But the Lord has His way of making even the quiet days shine. And I’ve got to say this straight: He must really love me— because He gave me this World Series to watch.

And not just any Series. The greatest there’s ever been. The 2025 showdown between the Los Angeles Dodgers and the Toronto Blue Jays — seven games of pure theater, grit, grace, and glory.


🌅 The Opening Act — and the Couch-Sleeper Hero

It all started like something out of a movie. Toronto’s rookie Trey Yesavage — barely old enough to rent a car — pitched them to an 11–4 win. Then, enter Addison Barger: the kid who literally slept on a friend’s pullout couch and woke up to hit the first pinch-hit grand slam in World Series history.

I laughed out loud — then I just sat there, thinking how the Lord must love underdogs. Folks who come out of nowhere and shake the world awake.


🎯 The Javelin-Throwing Samurai

Then came Yoshinobu Yamamoto, the Dodger ace with the soul of a samurai and the arm of a prophet. The man throws javelins before games like David practicing for Goliath. Complete game after complete game. Every pitch, a prayer in motion.

And just when we thought we’d seen it all, he came back the very next night — after 96 pitches the day before — to finish Game 7. Two-and-two-thirds innings of fire and faith. Ninety-six yesterday, thirty-four today, all heart.

Some guys pitch baseballs. This guy pitched miracles.


🕓 Eighteen Innings of Madness

Game 3? Forget Red Bull — this one was pure adrenaline. Eighteen innings, six hours, thirty-nine minutes, and 609 pitches.

Ohtani reached base nine times. Nine! You could feel heaven smiling on him. Freddie Freeman finally ended it with his second walk-off homer in World Series history, but the real story was the spirit of it — men giving everything they had, inning after inning, for love of the game.

I felt it in my chest — that same burning that comes when truth hits you right in the heart.


💪 Vladdy vs. Shohei — A Clash for the Ages

Then came the heavyweight bout: Vladimir Guerrero Jr. versus Shohei Ohtani. One from the Dominican Republic (born in Canada), one from Japan — two sons of God who make the whole world believe again in excellence.

## GIVEN TASK A
Duplicate the stretch of the World Series piece from "It all started" through "World Series history.".
## GIVEN TASK B
Set down the entire listing below line for line, leaving out the pictures.
The World Series piece has no connection to the listing.

## DATA FOR THIS TASK
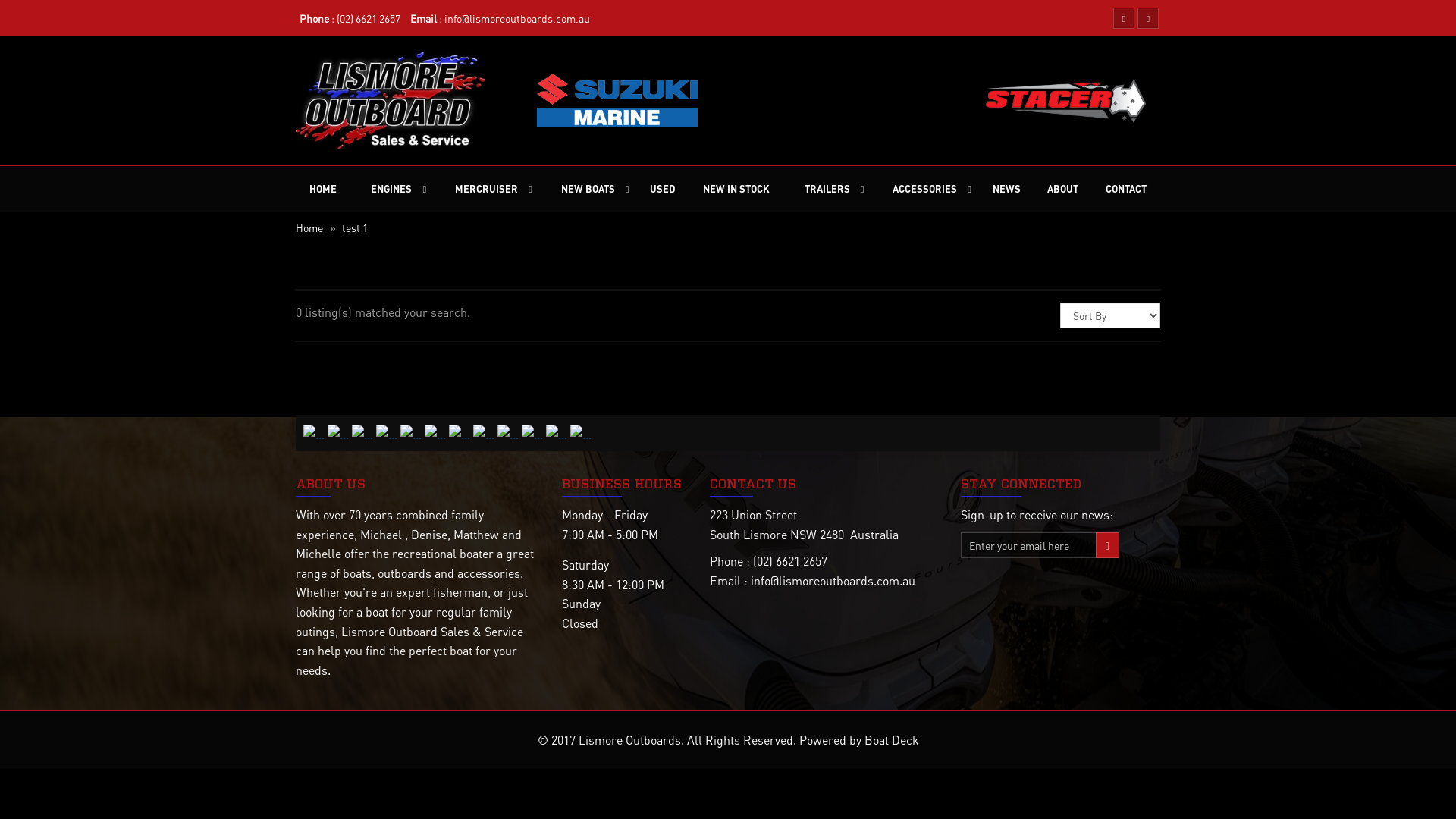
USED Element type: text (662, 188)
ABOUT Element type: text (1062, 188)
HOME Element type: text (322, 188)
NEW BOATS Element type: text (581, 188)
(02) 6621 2657 Element type: text (790, 560)
ACCESSORIES Element type: text (918, 188)
NEWS Element type: text (1006, 188)
MERCRUISER Element type: text (479, 188)
Boat Deck Element type: text (891, 739)
Lismore Outboards Element type: text (628, 739)
info@lismoreoutboards.com.au Element type: text (516, 18)
TRAILERS Element type: text (820, 188)
(02) 6621 2657 Element type: text (368, 18)
Home Element type: text (309, 227)
info@lismoreoutboards.com.au Element type: text (832, 580)
ENGINES Element type: text (385, 188)
CONTACT Element type: text (1126, 188)
NEW IN STOCK Element type: text (736, 188)
Given the description of an element on the screen output the (x, y) to click on. 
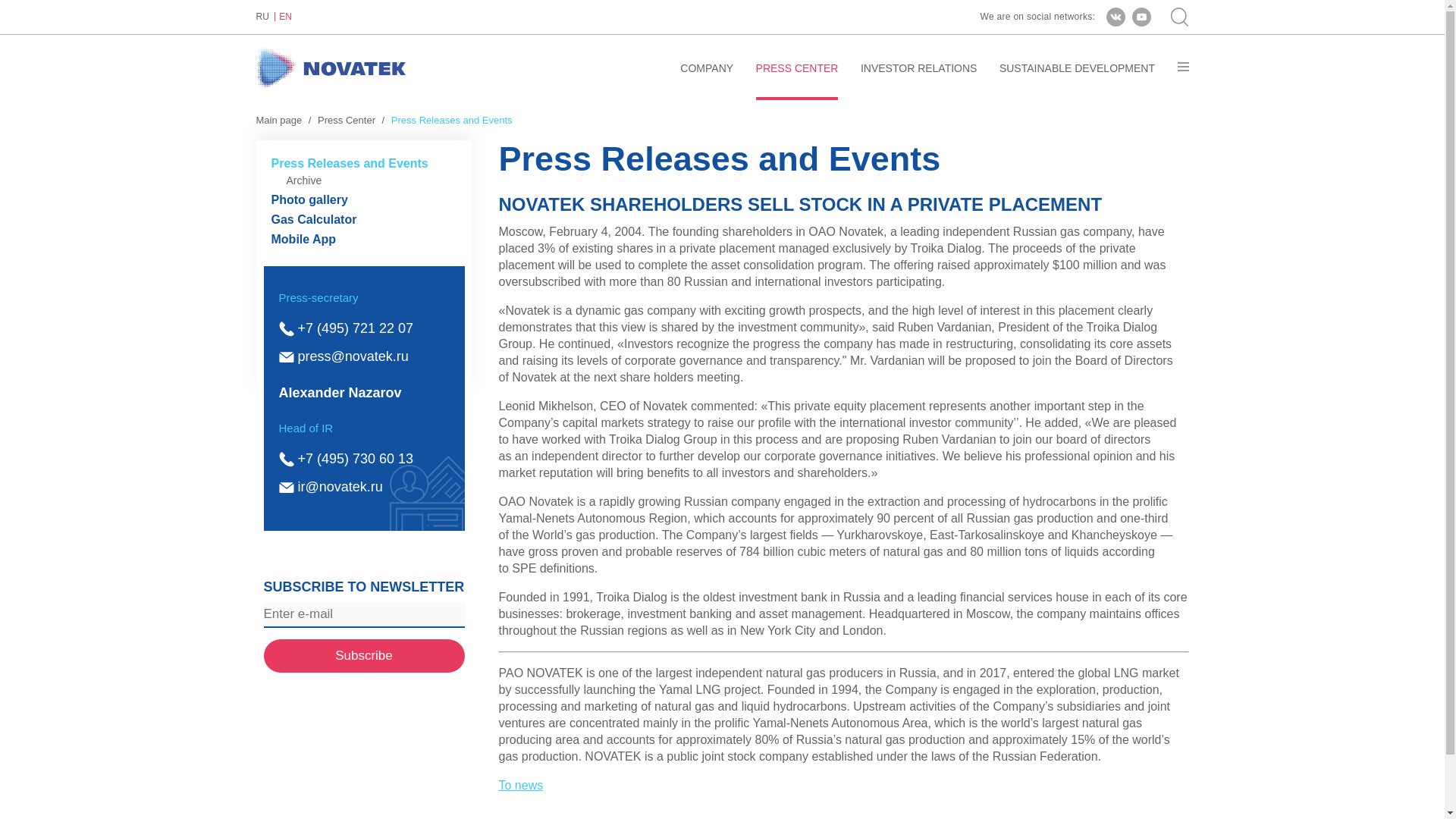
COMPANY (706, 80)
SUSTAINABLE DEVELOPMENT (1076, 80)
RU (266, 17)
EN (285, 17)
Subscribe (363, 655)
PRESS CENTER (796, 80)
INVESTOR RELATIONS (918, 80)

## REPLY A
It all started like something out of a movie. Toronto’s rookie Trey Yesavage — barely old enough to rent a car — pitched them to an 11–4 win. Then, enter Addison Barger: the kid who literally slept on a friend’s pullout couch and woke up to hit the first pinch-hit grand slam in World Series history.

## REPLY B
USED Element type: text (662, 188)
ABOUT Element type: text (1062, 188)
HOME Element type: text (322, 188)
NEW BOATS Element type: text (581, 188)
(02) 6621 2657 Element type: text (790, 560)
ACCESSORIES Element type: text (918, 188)
NEWS Element type: text (1006, 188)
MERCRUISER Element type: text (479, 188)
Boat Deck Element type: text (891, 739)
Lismore Outboards Element type: text (628, 739)
info@lismoreoutboards.com.au Element type: text (516, 18)
TRAILERS Element type: text (820, 188)
(02) 6621 2657 Element type: text (368, 18)
Home Element type: text (309, 227)
info@lismoreoutboards.com.au Element type: text (832, 580)
ENGINES Element type: text (385, 188)
CONTACT Element type: text (1126, 188)
NEW IN STOCK Element type: text (736, 188)
Given the description of an element on the screen output the (x, y) to click on. 
COMPANY (706, 80)
SUSTAINABLE DEVELOPMENT (1076, 80)
RU (266, 17)
EN (285, 17)
Subscribe (363, 655)
PRESS CENTER (796, 80)
INVESTOR RELATIONS (918, 80)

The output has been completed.